SpaceX Sets $135 IPO Price Targeting $1.75 Trillion Valuation
CNBC confirmed Wednesday that the SpaceX IPO has been set at a fixed price of $135 per share. The figure implies a total valuation of $1.75 trillion for SpaceX founder Elon Musk’s rocket and satellite company. The Nasdaq debut is scheduled for June 12 under the ticker symbol SPCX.
A Departure From Standard IPO Practice
Most companies entering public markets present a price range rather than a single fixed figure. That range lets underwriters measure investor appetite at various levels before settling on a final number. SpaceX opted for a different approach, locking in one price after an extended series of pre-roadshow investor meetings. The decision signals unusually strong confidence in sustained demand at the headline valuation.
The offering covers roughly 555.6 million shares, pointing to a gross fundraise of approximately $75 billion. That figure would dwarf every prior U.S. listing, including Alibaba’s 2014 debut, which has long held the record. SpaceX’s raise would be more than triple that benchmark.

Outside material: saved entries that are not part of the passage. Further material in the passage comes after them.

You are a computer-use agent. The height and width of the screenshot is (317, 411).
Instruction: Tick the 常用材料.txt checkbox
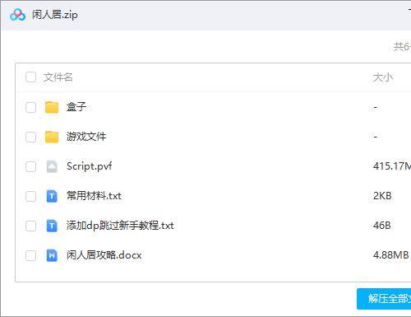[x=30, y=196]
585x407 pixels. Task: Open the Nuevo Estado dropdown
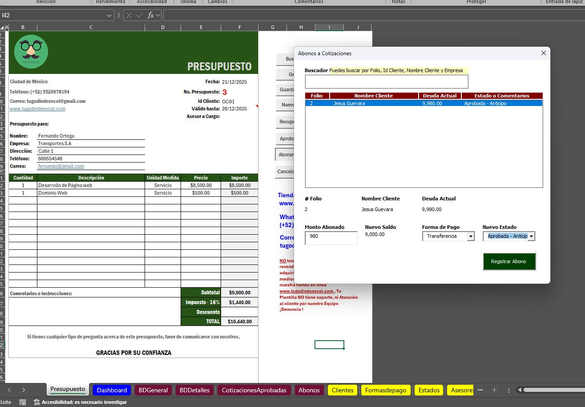point(531,236)
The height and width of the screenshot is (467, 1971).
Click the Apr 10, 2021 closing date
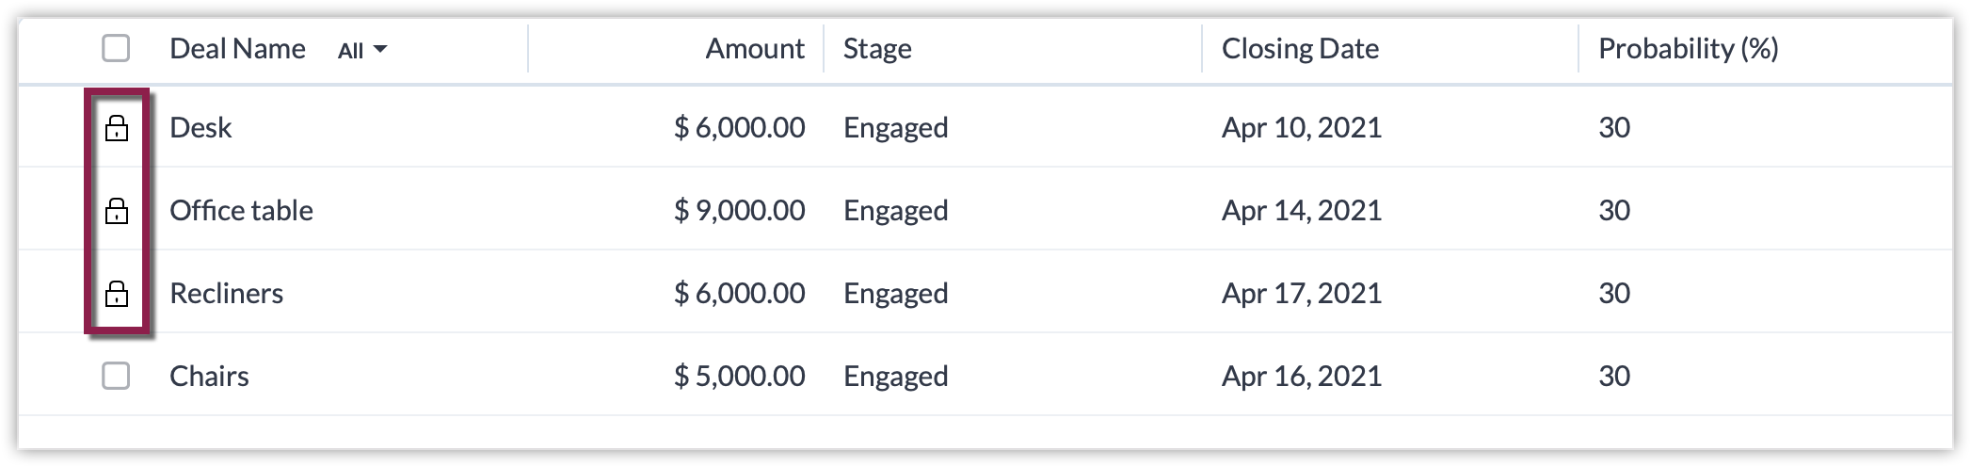click(1301, 128)
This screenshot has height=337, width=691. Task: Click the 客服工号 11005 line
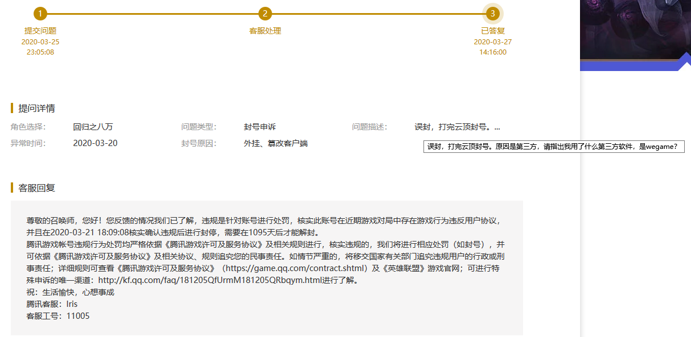point(58,316)
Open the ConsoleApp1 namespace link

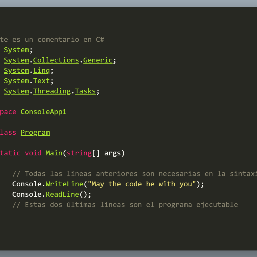(x=43, y=112)
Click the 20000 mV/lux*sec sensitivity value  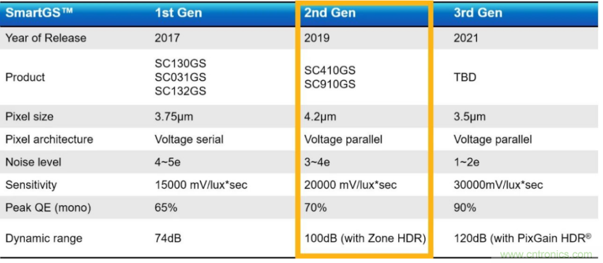point(350,185)
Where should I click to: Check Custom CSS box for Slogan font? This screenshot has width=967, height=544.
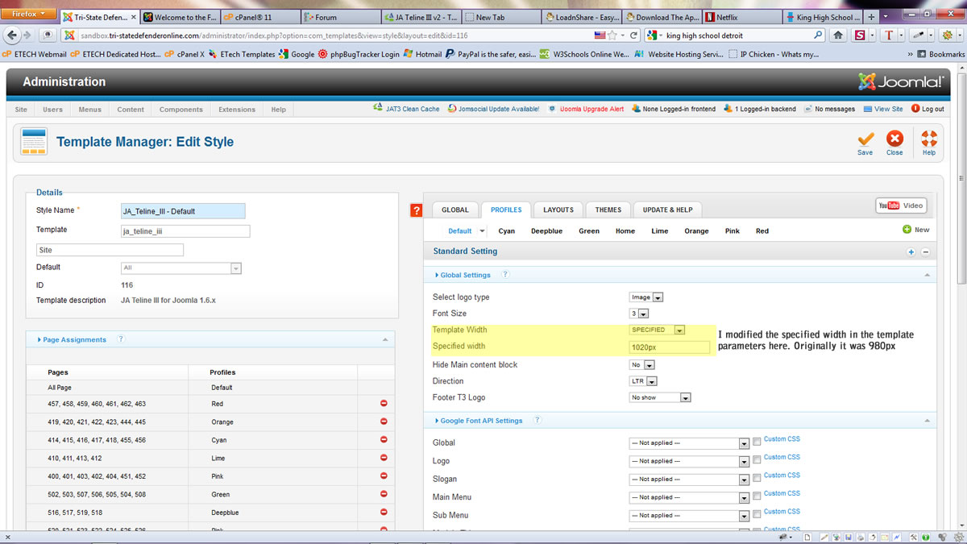[757, 478]
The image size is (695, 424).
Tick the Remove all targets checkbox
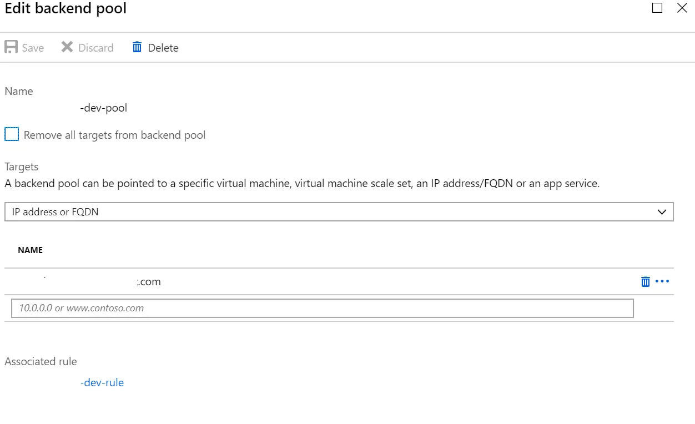click(x=12, y=134)
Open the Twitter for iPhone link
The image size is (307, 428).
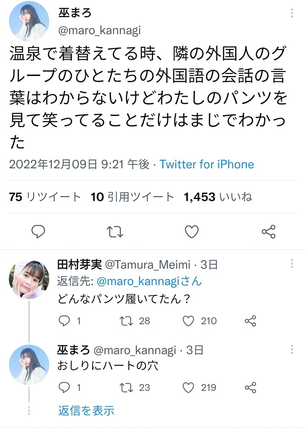207,164
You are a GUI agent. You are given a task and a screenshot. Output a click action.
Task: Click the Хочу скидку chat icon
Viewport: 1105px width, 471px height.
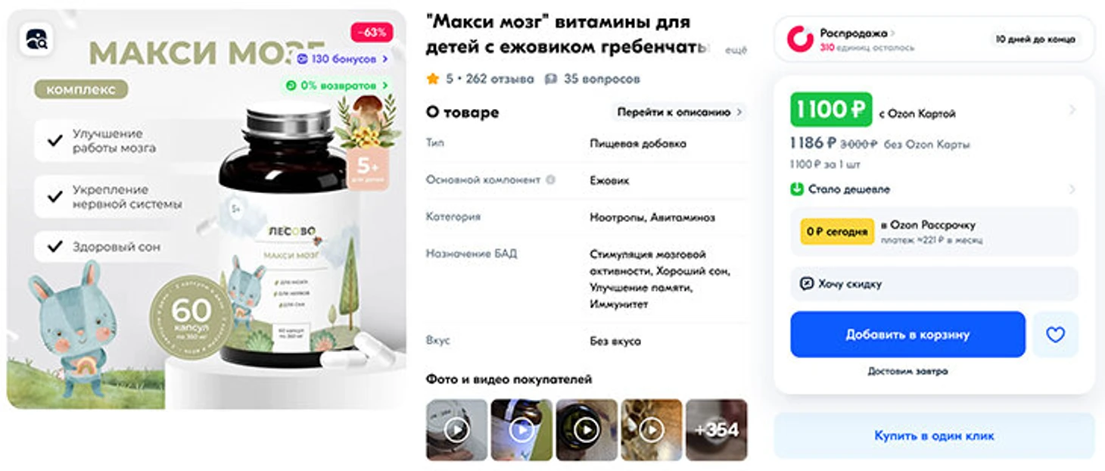tap(807, 283)
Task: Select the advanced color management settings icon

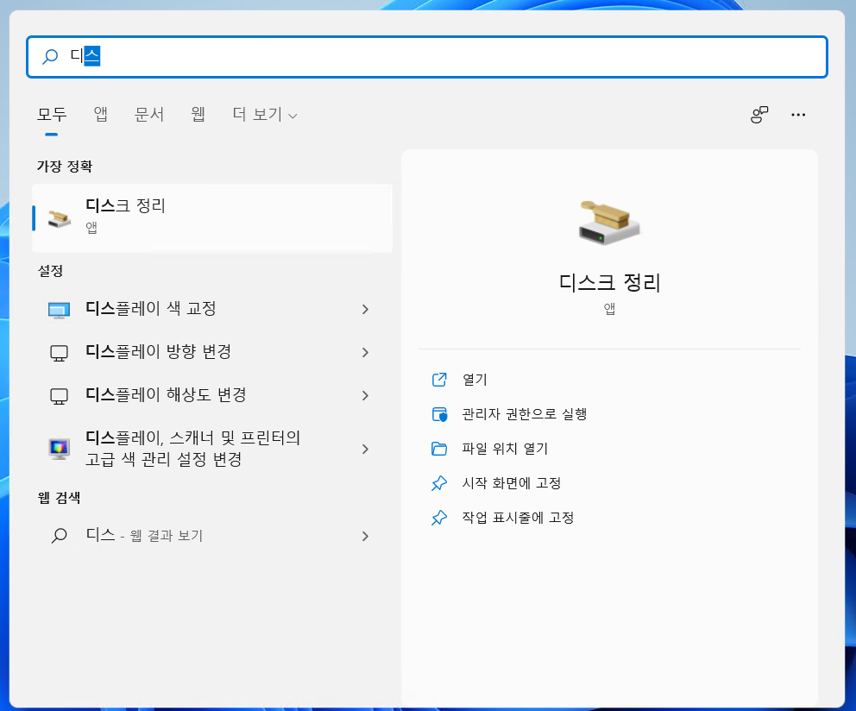Action: [60, 449]
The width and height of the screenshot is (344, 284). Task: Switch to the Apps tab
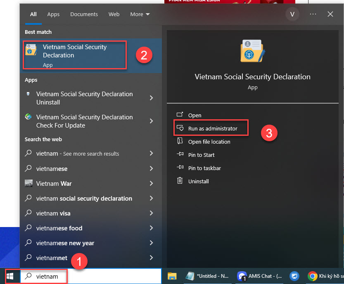53,14
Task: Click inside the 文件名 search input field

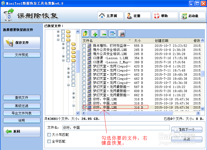Action: point(116,128)
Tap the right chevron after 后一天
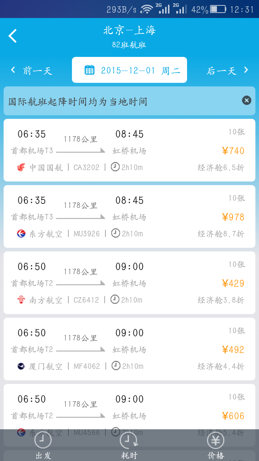Screen dimensions: 259x461 [246, 70]
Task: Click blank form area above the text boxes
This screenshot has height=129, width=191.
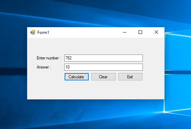Action: (x=96, y=46)
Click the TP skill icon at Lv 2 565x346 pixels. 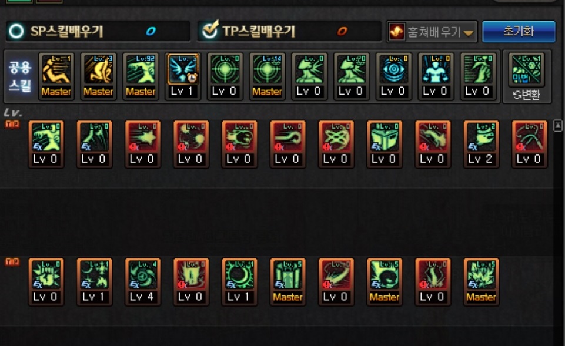tap(481, 144)
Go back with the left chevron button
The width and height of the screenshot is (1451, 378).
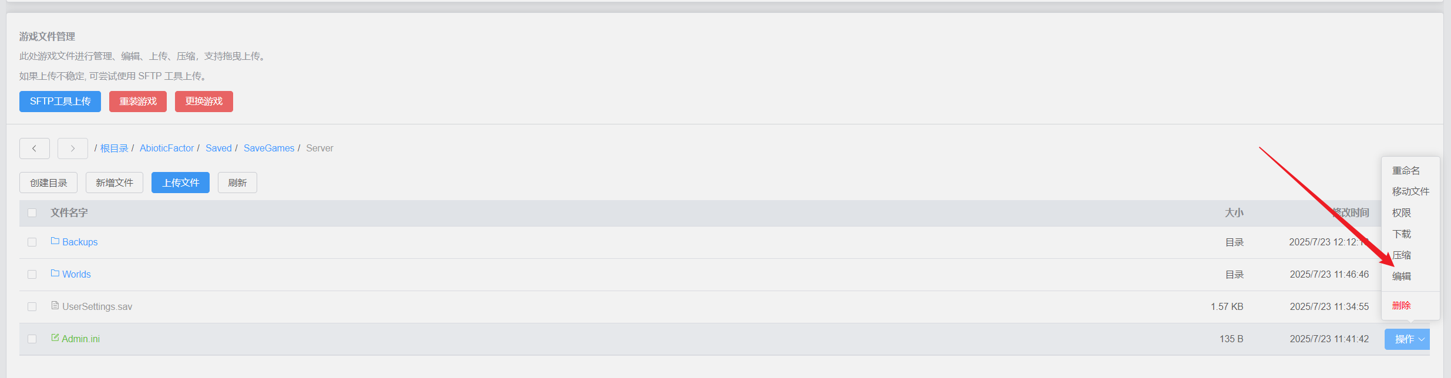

How SpaceX Stacks Up Against Peers
At $1.75 trillion, SpaceX would rank as the seventh-largest publicly traded company in the United States. Notably, that surpasses the roughly $1.6 trillion market capitalisation of Tesla, Musk’s electric-vehicle company. The valuation assumes two pending transactions, involving EchoStar spectrum assets and an AI coding tool called Cursor, close successfully.
Background: From SEC Filing to Roadshow
SpaceX filed its initial prospectus with the Securities and Exchange Commission late last month. That document disclosed substantial losses alongside details of Musk’s commanding ownership stake. An amended filing followed on Monday, revealing a direct share programme that reserves up to 5% of IPO stock for selected employees and certain designated individuals. The pre-roadshow testing-the-waters process ran for several weeks before the company finalised its single-price strategy.
What Comes Next for SPCX
The June 12 listing will mark one of the most closely watched market events in years. A successful pricing at this level would cement SpaceX’s position among the most valuable companies ever to go public. Investor attention will now shift to roadshow presentations over the coming days, where management will make the case for sustaining that valuation in open trading.